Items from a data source
BEGIN
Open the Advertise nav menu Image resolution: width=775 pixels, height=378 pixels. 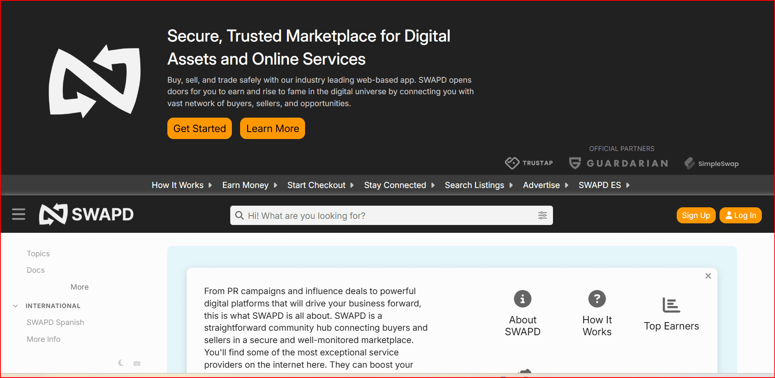(x=545, y=186)
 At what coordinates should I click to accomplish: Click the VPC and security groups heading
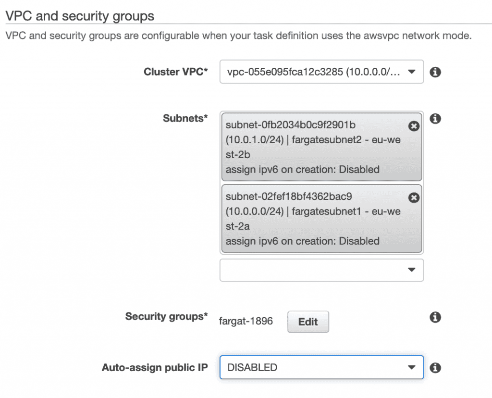click(80, 16)
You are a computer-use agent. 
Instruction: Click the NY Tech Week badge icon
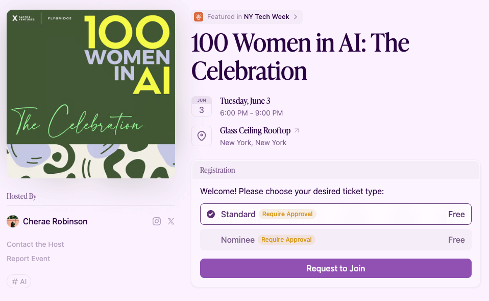click(199, 17)
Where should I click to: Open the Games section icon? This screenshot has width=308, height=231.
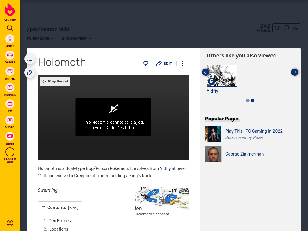click(x=10, y=55)
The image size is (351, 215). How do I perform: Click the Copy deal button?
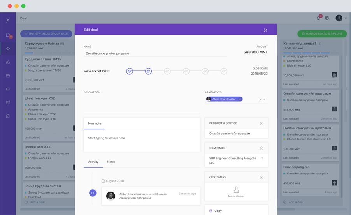click(x=218, y=211)
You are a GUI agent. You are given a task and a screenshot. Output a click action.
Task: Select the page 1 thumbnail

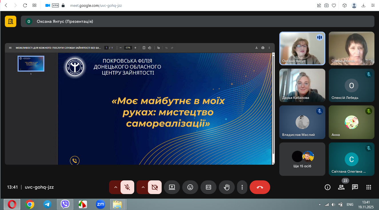31,64
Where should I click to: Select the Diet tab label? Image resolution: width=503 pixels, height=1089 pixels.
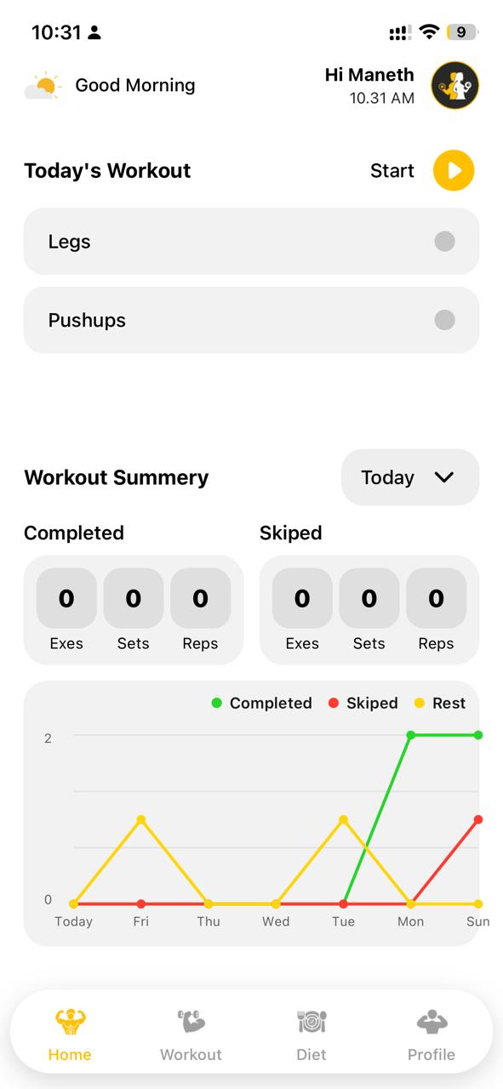pos(312,1054)
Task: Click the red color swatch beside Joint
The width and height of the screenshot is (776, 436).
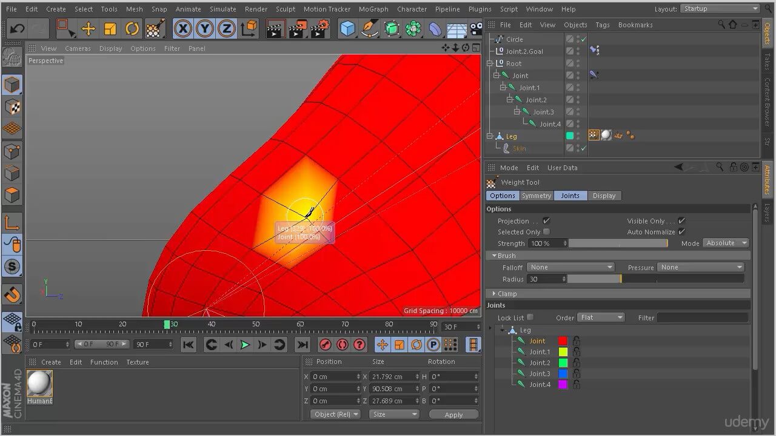Action: point(563,341)
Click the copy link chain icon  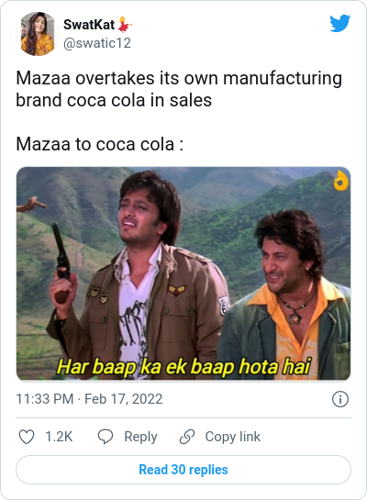pos(187,437)
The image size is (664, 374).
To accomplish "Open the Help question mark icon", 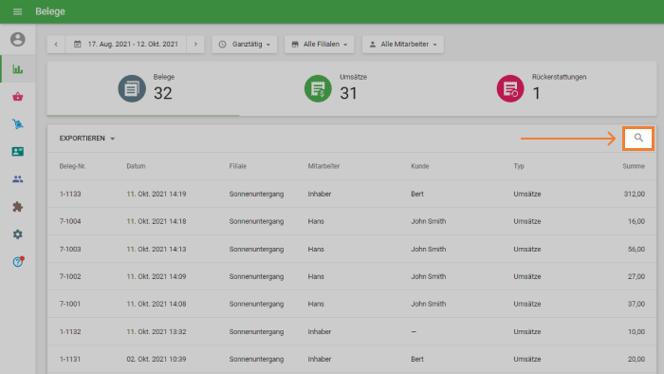I will point(18,262).
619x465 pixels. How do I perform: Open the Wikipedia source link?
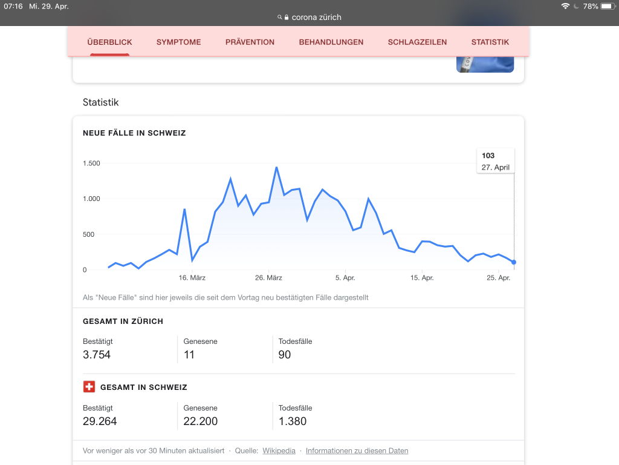[279, 450]
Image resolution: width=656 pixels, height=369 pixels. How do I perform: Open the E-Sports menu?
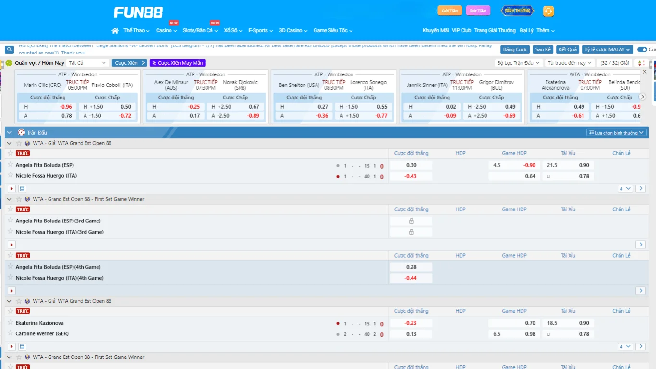(x=260, y=31)
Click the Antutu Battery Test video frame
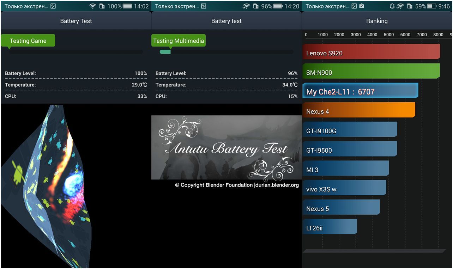Image resolution: width=453 pixels, height=269 pixels. click(227, 147)
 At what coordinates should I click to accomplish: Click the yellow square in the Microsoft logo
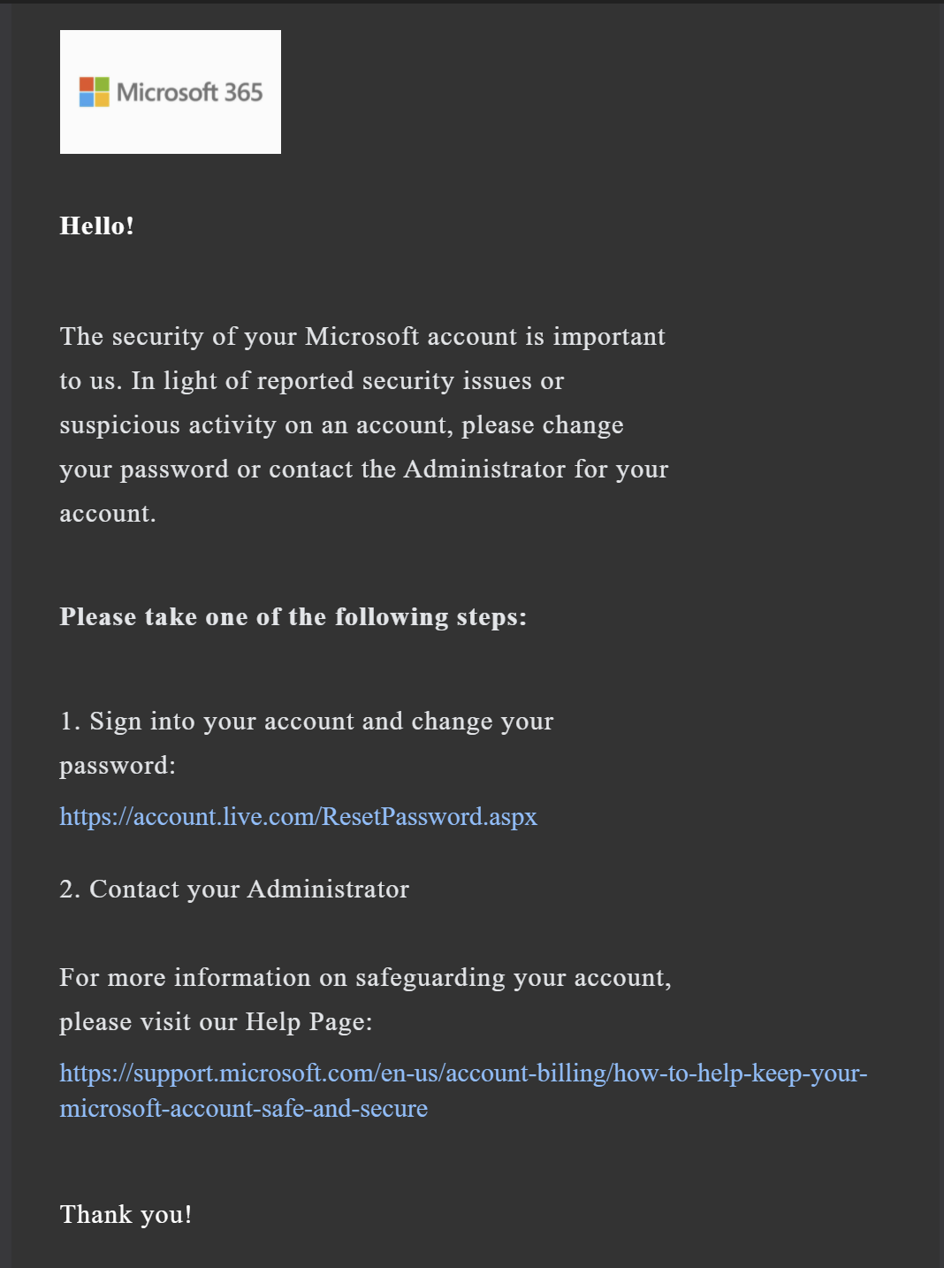[102, 99]
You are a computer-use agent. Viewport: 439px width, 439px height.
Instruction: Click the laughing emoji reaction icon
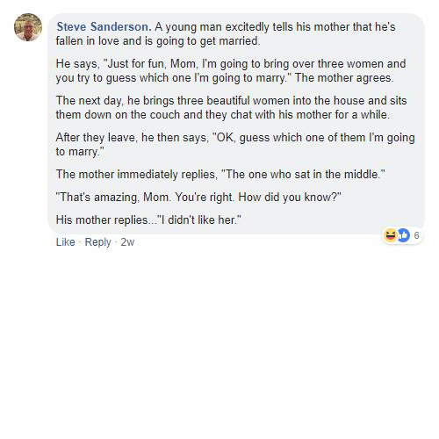(x=391, y=235)
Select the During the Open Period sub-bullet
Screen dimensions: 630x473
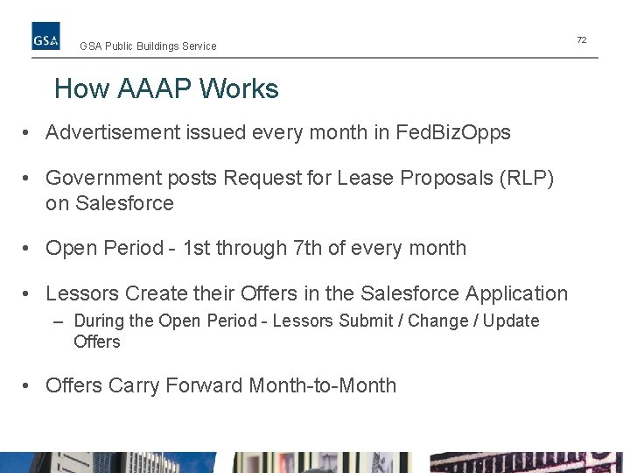[x=306, y=331]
END
> **WHAT THIS TASK INVOLVES**: What is needed is an exact transcription of the lines from the one holding "Select the During the Open Period sub-bullet" to the end of the data, with every picture left out.

> **TASK RESPONSE**:
Select the During the Open Period sub-bullet
Screen dimensions: 630x473
[x=306, y=331]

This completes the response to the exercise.